Stored data entries
━━━━━━━━━━━━━━━━━━━━

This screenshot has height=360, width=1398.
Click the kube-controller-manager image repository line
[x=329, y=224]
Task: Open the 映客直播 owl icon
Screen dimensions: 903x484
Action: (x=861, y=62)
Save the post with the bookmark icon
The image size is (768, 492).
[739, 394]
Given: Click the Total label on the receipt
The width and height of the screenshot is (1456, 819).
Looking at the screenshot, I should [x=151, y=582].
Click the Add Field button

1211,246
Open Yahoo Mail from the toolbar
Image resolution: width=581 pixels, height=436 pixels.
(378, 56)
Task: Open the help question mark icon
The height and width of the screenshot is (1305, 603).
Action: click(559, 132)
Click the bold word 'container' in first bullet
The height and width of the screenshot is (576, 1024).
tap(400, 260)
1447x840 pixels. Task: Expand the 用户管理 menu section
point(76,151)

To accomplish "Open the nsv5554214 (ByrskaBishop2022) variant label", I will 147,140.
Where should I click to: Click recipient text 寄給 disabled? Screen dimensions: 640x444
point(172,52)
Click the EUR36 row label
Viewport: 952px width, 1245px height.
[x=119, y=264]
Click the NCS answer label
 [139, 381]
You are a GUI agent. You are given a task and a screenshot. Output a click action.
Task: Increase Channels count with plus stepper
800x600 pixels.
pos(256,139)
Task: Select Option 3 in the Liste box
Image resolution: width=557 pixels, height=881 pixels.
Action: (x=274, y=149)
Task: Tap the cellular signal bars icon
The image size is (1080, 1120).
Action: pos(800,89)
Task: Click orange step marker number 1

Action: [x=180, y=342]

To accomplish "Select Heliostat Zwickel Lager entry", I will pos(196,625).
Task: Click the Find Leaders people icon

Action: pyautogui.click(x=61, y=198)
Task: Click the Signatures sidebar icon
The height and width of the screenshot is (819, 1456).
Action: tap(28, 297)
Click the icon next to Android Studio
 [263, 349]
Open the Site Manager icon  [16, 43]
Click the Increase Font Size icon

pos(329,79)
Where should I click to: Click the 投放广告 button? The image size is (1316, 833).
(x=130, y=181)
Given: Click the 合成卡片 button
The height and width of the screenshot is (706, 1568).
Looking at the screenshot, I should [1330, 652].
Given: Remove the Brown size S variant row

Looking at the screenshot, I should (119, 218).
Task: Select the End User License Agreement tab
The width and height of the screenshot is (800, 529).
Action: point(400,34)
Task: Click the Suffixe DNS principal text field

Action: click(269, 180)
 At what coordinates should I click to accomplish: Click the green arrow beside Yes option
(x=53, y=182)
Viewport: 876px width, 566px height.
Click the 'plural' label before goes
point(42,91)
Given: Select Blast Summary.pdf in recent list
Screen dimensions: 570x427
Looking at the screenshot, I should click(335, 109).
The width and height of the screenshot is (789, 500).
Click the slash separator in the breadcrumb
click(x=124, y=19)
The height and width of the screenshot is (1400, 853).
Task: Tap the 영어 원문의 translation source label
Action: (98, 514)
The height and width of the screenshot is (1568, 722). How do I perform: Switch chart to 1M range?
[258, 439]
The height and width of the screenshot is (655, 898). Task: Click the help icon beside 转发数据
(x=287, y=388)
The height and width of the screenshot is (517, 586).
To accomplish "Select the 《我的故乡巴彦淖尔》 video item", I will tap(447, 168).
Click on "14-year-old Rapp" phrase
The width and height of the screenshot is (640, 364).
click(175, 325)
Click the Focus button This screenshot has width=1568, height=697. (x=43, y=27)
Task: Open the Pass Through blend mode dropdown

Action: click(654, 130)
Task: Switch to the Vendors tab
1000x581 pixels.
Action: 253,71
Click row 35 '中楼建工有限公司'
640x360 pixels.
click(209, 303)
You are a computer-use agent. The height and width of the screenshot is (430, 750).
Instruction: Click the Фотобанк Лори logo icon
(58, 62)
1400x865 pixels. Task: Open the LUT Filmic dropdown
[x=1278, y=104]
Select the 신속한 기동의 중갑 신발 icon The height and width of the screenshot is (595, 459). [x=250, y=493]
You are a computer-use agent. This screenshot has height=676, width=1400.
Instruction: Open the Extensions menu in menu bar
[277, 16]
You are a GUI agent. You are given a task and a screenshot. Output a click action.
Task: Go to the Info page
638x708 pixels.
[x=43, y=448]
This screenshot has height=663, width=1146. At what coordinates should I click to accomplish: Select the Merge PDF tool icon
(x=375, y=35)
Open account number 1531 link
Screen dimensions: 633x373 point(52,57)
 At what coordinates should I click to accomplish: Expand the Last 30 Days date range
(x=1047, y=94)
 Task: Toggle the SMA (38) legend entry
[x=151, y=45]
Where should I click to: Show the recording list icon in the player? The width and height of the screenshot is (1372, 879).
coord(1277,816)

━━━━━━━━━━━━━━━━━━━━

Instructions for the task »
Scan the entries above for the line containing "Click the kube-controller-manager", and copy it and all lines after it exactly, down to and including the line containing "Given: Click the Total label on the receipt".

Reply to the task »
Click the kube-controller-manager image repository line
[x=329, y=224]
Task: Open the 映客直播 owl icon
Screen dimensions: 903x484
Action: (x=861, y=62)
Save the post with the bookmark icon
The image size is (768, 492).
[739, 394]
Given: Click the Total label on the receipt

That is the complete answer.